## AIM OF THE TASK
In the records below, which lines include "will"? Copy them.
**** SUPPLIED ENTRIES
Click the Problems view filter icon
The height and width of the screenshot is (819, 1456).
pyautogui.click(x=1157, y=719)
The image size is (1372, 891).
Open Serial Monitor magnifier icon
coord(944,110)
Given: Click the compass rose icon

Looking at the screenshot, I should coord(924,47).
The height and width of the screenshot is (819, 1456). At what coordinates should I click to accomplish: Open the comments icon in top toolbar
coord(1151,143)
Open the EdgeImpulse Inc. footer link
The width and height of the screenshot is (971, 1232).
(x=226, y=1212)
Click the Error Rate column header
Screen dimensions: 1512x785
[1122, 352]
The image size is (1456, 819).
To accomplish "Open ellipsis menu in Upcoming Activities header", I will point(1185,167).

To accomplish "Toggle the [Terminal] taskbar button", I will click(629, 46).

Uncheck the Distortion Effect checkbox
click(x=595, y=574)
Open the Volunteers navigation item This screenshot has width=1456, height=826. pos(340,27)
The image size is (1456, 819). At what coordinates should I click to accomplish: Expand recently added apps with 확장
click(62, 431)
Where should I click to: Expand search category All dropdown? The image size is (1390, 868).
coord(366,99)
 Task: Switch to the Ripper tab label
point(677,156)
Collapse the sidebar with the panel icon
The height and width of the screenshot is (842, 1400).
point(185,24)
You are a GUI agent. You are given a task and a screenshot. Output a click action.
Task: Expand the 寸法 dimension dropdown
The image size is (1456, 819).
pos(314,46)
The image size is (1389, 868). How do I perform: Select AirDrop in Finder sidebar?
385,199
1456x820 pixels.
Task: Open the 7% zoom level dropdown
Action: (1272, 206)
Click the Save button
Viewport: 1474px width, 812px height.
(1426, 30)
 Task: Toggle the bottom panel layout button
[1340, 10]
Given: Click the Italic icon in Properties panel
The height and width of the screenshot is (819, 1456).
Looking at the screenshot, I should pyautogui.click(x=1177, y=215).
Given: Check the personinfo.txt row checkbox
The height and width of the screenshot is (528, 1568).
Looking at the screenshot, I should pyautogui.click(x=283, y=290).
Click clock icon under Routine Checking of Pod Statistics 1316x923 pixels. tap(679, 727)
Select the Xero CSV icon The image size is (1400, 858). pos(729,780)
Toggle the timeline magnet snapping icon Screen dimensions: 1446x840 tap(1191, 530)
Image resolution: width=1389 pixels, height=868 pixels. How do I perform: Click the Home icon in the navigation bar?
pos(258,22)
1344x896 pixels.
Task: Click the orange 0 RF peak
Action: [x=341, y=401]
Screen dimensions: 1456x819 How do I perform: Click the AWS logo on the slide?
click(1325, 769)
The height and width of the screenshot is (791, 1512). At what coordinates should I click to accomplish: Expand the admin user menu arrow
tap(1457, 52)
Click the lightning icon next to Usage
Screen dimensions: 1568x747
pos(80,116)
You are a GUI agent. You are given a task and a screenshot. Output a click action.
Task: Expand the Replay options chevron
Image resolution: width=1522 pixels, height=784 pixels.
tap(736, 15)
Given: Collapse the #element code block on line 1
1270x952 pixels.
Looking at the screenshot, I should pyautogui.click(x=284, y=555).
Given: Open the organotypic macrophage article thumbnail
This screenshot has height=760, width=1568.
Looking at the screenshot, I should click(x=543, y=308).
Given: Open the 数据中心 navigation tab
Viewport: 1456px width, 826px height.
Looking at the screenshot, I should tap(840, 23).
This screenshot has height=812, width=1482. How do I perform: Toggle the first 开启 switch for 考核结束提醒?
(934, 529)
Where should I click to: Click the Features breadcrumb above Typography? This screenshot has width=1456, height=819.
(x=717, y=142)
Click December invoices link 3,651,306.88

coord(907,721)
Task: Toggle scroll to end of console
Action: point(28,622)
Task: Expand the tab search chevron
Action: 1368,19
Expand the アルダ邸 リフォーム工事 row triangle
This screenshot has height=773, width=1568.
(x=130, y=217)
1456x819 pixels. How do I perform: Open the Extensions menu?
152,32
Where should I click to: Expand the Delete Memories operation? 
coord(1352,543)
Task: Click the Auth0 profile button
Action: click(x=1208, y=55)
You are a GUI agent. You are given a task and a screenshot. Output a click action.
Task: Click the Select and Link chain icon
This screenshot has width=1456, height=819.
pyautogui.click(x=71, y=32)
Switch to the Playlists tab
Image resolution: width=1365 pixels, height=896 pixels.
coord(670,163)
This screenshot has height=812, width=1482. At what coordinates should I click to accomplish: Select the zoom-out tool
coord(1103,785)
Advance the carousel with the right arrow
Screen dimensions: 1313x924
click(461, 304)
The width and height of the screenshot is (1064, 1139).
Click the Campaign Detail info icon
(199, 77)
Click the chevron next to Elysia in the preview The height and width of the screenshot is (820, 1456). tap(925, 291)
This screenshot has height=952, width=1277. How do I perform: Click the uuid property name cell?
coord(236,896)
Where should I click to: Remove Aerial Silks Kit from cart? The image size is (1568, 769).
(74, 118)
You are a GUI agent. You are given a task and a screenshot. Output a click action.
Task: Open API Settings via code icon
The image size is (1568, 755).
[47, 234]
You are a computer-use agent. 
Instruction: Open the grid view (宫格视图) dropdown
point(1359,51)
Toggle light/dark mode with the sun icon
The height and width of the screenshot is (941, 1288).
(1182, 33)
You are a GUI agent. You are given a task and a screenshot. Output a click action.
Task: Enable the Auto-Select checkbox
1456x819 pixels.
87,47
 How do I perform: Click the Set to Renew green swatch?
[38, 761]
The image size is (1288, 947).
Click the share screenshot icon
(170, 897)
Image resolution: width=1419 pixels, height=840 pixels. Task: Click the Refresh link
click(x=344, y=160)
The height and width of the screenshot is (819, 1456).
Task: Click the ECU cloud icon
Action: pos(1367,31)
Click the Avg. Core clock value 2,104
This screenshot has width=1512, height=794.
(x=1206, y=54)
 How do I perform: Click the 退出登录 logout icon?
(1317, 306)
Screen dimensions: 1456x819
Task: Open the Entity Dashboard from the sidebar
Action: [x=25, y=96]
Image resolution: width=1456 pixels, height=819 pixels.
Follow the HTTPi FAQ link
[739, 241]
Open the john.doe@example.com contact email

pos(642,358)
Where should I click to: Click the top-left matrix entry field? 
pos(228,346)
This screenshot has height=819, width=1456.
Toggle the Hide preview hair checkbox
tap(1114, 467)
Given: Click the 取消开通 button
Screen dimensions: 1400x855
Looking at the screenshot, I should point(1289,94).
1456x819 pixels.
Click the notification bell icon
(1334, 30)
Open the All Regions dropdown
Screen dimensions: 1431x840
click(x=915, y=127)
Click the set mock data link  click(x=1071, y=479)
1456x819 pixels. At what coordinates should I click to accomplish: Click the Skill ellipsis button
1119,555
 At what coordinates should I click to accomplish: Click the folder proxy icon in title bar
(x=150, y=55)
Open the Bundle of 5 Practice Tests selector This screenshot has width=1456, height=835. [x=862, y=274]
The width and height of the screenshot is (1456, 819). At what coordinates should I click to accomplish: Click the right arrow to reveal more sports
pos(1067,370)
********
## ANSWER
To accomplish "Open ellipsis menu in Upcoming Activities header", I will point(1185,167).
To accomplish "Toggle the [Terminal] taskbar button", I will click(629, 46).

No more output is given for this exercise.